Carry on the piece below about the Edenton women's petition printed in the 1774 Virginia Gazette, starting right after its last sentence.

◆ **Passage given**:
____________

What was advertised in a colonial American newspaper 250 years ago this week?

Postscript to the Virginia Gazette [Purdie and Dixon] (November 3, 1774).

“It has been thought necessary, for the publick Good, to enter into several particular Resolves.”

As the imperial crisis intensified in the fall of 1774, the distinction between news items and advertisements in colonial newspapers became blurry with greater frequency.  Such was the case with letter-advertisements expressing regret for signing “an Address to the late Governor Hutchinson, on his leaving this Province” in several newspapers in Massachusetts.  Another instance appeared in the Virginia Gazette, published by Alexander Purdie and John Dixon in Williamsburg.  On November 3, they distributed a two-page Postscript to accompany the standard four-page issue.  That supplement included nothing but advertising except, perhaps, the first item in the first column on the first page.  With a dateline that read, “EDENTON, NORTH CAROLINA, October 25, 1774,” it featured the petition signed by fifty-one women at the Edenton Tea Party and listed their names in two columns.

____________

◆ **Information provided**:
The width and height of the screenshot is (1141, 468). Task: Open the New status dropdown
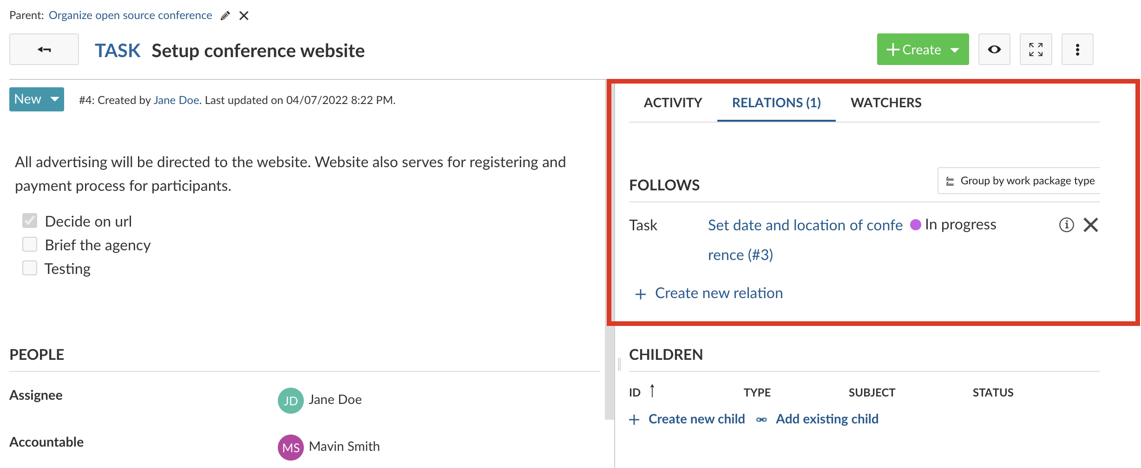coord(36,98)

____________

◆ **Response to the task**:
Those women expressed their support for resolutions protesting the Tea Act of 1773 passed by the North Carolina Provincial Congress in August.  They proclaimed, “AS we cannot be indifferent on any Occasion that appears nearly to affect the Peace and Happiness of our Country, and as it has been thought necessary, for the publick Good, to enter into several particular Resolves, by a Meeting of Members deputed from the whole Province, it is a Duty which we owe, not only to our near and dear Connections, who have concurred in them, but to ourselves, who are essentially interested in their Welfare, to do every Thing as far as lines in our Power to testify our sincere Adherence to the same; and we do therefore accordingly subscribe this Paper, as a Witness of our fixed Intention and solemn Determination to do so.” In a single sentence, the women of Edenton declared their position on current events and pledged to participate in politics through the decisions they made about consumption.  They added their voices to those who adopted nonimportation agreements.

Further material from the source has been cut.